* _Information given_:
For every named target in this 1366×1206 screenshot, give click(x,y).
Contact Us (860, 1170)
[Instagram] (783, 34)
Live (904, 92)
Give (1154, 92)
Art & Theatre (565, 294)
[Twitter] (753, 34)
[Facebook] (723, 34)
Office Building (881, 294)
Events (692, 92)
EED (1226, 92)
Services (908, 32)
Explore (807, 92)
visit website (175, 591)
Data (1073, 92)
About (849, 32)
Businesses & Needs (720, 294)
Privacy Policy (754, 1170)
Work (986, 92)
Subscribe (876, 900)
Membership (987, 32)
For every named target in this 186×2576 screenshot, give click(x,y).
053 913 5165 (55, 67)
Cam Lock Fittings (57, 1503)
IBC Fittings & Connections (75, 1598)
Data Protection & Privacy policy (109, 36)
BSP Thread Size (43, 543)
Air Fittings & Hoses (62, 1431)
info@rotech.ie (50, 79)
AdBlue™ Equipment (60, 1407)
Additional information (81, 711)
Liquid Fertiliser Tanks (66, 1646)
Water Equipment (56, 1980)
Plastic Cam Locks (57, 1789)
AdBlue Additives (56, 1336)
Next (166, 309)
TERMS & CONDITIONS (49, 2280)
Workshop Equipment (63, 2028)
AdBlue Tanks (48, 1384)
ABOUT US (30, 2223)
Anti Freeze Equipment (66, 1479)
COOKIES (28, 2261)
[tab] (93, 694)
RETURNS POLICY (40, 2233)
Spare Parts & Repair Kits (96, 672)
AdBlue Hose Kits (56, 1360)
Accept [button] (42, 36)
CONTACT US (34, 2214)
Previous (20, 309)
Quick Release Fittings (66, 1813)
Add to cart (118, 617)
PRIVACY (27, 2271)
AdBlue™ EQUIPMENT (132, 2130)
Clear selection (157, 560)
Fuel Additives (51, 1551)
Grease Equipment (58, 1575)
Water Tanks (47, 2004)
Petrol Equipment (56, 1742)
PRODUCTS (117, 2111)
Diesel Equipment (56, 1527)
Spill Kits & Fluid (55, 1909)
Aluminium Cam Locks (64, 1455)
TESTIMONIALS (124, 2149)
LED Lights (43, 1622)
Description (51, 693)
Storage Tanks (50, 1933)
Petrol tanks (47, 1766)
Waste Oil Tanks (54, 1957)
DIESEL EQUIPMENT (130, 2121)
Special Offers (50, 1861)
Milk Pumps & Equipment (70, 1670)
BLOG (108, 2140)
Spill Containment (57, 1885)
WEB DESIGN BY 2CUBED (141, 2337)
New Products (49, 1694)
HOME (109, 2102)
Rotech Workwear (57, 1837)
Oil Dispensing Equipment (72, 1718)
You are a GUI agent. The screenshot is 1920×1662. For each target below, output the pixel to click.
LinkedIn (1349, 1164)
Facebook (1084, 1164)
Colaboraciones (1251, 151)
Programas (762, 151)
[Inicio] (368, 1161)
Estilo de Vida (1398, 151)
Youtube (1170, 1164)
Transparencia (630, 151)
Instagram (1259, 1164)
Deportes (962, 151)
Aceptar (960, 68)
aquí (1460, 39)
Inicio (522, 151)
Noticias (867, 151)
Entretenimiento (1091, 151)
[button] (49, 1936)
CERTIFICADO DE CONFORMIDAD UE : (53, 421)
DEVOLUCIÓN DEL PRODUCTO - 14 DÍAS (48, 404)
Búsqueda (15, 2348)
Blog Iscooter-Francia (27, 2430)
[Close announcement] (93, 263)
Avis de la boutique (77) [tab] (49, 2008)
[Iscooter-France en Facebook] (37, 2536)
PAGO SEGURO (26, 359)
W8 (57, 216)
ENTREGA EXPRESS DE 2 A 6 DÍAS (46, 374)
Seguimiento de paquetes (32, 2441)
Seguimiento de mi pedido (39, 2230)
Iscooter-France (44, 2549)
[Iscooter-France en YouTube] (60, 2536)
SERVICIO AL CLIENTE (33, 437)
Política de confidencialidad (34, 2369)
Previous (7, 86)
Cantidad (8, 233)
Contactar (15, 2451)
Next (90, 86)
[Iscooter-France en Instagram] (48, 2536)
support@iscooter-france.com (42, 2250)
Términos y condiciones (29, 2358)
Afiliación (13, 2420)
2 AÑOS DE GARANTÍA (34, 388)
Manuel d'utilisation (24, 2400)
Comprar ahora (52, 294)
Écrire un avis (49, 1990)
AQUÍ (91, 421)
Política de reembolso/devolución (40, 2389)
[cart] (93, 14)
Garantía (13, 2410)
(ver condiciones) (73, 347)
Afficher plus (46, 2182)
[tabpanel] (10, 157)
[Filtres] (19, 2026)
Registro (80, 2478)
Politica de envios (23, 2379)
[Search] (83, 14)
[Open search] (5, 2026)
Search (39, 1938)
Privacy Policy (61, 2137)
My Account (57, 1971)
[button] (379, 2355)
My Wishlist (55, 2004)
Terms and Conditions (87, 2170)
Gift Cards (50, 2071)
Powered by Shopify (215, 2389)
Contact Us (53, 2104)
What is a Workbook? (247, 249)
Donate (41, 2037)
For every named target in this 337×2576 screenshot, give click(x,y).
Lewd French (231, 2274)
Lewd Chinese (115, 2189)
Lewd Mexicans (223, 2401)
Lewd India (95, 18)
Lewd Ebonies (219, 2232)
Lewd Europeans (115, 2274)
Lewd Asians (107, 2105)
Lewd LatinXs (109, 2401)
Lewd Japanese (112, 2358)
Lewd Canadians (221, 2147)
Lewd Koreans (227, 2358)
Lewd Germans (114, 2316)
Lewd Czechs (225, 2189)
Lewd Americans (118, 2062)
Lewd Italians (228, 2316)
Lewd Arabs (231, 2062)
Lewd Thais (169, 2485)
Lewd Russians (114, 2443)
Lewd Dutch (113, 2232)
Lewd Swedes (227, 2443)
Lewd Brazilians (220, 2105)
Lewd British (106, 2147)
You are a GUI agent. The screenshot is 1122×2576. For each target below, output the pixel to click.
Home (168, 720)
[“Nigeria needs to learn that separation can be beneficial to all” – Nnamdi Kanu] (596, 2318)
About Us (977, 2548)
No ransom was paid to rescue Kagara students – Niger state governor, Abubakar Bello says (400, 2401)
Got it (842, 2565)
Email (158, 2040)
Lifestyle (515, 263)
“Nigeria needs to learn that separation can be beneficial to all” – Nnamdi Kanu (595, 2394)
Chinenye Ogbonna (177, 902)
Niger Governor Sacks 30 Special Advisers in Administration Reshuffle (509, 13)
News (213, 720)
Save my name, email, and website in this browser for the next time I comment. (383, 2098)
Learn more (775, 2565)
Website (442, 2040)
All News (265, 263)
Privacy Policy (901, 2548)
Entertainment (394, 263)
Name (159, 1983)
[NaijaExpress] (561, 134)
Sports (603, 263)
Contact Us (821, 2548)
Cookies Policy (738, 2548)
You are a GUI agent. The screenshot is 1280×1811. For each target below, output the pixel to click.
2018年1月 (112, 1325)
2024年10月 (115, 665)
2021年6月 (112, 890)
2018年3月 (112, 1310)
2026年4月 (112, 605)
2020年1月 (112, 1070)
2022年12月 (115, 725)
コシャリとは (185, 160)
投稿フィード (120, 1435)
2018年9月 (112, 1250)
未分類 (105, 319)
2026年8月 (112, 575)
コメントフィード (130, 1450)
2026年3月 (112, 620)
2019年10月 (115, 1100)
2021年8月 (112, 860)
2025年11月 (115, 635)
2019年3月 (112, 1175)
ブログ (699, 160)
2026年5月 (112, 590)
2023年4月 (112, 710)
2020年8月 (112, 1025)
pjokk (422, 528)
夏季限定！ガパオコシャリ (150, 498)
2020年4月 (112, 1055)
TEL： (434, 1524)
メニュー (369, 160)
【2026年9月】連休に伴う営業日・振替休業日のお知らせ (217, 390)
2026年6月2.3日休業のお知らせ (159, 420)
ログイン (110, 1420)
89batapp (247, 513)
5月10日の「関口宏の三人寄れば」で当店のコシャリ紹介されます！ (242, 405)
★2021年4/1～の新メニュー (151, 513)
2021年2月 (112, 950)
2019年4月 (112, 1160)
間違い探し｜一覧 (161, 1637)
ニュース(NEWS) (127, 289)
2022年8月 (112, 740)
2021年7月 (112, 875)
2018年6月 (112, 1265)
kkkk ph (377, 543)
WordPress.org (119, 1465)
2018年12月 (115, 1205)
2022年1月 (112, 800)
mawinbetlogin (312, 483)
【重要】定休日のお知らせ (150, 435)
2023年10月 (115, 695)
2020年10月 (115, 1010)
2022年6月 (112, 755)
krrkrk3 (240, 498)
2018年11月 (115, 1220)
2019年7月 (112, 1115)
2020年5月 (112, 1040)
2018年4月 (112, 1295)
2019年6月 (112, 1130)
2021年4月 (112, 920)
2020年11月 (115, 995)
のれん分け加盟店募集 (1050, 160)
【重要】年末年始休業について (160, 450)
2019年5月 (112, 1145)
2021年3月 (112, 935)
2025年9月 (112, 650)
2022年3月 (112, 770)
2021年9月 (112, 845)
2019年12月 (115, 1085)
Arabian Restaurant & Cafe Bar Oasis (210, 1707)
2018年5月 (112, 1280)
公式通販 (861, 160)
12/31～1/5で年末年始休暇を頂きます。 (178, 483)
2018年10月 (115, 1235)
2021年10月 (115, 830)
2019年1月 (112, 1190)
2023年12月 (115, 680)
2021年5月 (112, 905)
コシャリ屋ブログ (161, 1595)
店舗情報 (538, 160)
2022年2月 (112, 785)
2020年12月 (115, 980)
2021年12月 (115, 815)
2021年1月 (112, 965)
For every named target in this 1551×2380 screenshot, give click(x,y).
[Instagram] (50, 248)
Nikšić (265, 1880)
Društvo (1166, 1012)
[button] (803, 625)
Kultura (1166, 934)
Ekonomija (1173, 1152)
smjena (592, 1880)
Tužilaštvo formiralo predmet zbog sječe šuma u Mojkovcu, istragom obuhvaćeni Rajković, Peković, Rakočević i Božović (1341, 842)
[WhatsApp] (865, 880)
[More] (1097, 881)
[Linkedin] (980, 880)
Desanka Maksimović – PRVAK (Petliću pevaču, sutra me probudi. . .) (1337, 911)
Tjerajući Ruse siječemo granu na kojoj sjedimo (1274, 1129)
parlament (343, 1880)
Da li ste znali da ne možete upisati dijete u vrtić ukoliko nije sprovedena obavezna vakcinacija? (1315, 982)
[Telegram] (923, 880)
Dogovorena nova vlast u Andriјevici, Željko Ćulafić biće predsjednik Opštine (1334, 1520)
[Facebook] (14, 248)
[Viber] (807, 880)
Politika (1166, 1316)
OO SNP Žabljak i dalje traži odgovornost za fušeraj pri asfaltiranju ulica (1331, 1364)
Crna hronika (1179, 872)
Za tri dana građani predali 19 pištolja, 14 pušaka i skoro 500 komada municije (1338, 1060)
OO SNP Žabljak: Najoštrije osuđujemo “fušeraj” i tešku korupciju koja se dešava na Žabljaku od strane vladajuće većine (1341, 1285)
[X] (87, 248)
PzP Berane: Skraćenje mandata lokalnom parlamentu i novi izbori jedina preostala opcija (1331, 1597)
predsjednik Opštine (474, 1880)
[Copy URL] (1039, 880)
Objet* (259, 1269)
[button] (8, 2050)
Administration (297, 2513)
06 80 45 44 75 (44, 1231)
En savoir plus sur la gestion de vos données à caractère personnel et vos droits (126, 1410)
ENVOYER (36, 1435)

* _Instructions to follow_: A single number is the whole answer here: the number of lines in the data containing "Opštine".

* _Completed task_: 2